The assert.Equal part is from testify, but it will look similar for other testing frameworks. Given a rmq.TestConnection, we can check the deliveries that were published to its queues (since the last Reset() call) with GetDelivery(queueName, index). In this case we want to extract the first (and possibly only) delivery that was published to queue tasks and just check the payload string.

If the payload is JSON again, the unmarshalling and check might look like this:

var task Task
err := json.Unmarshal([]byte(suite.testConn.GetDelivery("tasks", 0)), &task)
assert.NoError(t, err)
assert.NotNil(t, task)
assert.Equal(t, "value", task.Property)

If you expect a producer to create multiple deliveries you can use different indexes to access them all.

assert.Equal(t, "task1", suite.testConn.GetDelivery("tasks", 0))
assert.Equal(t, "task2", suite.testConn.GetDelivery("tasks", 1))

For convenience there's also a function GetDeliveries that returns all published deliveries to a queue as string array.

assert.Equal(t, []string{"task1", "task2"}, suite.testConn.GetDeliveries("tasks"))

These examples assume that you inject the rmq.Connection into your testable functions. If you inject instances of rmq.Queue instead, you can use rmq.TestQueue instances in tests and access their LastDeliveries (since Reset()) directly.

Consumer Tests

Testing consumers is a bit easier because consumers must implement the rmq.Consumer interface. In the tests just create an rmq.TestDelivery and pass it to your Consume() function. This example creates a test delivery from a string and then checks that the delivery was acked.

consumer := &TaskConsumer{}
delivery := rmq.NewTestDeliveryString("task payload")

consumer.Consume(delivery)

assert.Equal(t, rmq.Acked, delivery.State)

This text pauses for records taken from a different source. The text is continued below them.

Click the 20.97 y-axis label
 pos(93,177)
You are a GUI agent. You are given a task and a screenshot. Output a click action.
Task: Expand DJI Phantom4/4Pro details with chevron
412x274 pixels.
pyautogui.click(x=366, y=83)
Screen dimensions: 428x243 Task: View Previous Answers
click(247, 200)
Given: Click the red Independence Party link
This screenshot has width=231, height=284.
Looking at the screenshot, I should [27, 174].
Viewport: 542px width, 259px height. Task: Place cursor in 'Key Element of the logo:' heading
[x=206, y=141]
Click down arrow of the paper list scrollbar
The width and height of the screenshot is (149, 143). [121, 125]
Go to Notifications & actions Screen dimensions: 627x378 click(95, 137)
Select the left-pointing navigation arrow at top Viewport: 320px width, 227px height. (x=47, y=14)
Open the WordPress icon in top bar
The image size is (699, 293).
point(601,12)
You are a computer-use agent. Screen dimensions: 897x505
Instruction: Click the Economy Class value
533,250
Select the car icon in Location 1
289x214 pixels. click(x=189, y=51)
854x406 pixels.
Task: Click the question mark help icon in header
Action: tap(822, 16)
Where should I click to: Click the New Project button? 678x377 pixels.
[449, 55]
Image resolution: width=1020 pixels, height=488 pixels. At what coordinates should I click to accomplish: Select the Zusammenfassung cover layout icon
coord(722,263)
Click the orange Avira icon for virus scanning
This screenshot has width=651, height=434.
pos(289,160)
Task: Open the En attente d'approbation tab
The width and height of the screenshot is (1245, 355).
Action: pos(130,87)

The State field will always be one of these values:

  • rmq.Acked: The delivery was acked
  • rmq.Rejected: The delivery was rejected
  • rmq.Pushed: The delivery was pushed (see below)
  • rmq.Unacked: Nothing of the above

If your packages are JSON marshalled objects, then you can create test deliveries out of those like this:

task := Task{Property: "bad value"}
delivery := rmq.NewTestDelivery(task)

Integration Tests

If you want to write integration tests which exercise both producers and consumers at the same time, you can use the rmq.OpenConnectionWithTestRedisClient constructor. It returns a real rmq.Connection instance which is backed by an in-memory Redis client implementation. That way it behaves exactly as in production, just without the durability of a real Redis client. Don't use this in production!

Statistics

Given a connection, you can call connection.CollectStats() to receive rmq.Stats about all open queues, connections and consumers. If you run example/handler you can see what's available:

In this example you see 5 connections consuming task_kind1, each wich 5 consumers each. They have a total of 1007 packages unacked. Below the marker you see connections which are not consuming. One of the handler connections died because I stopped the handler. Running the cleaner would clean that up (see below).

Prometheus

If you are using Prometheus, rmqprom collects statistics about all open queues and exposes them as Prometheus metrics.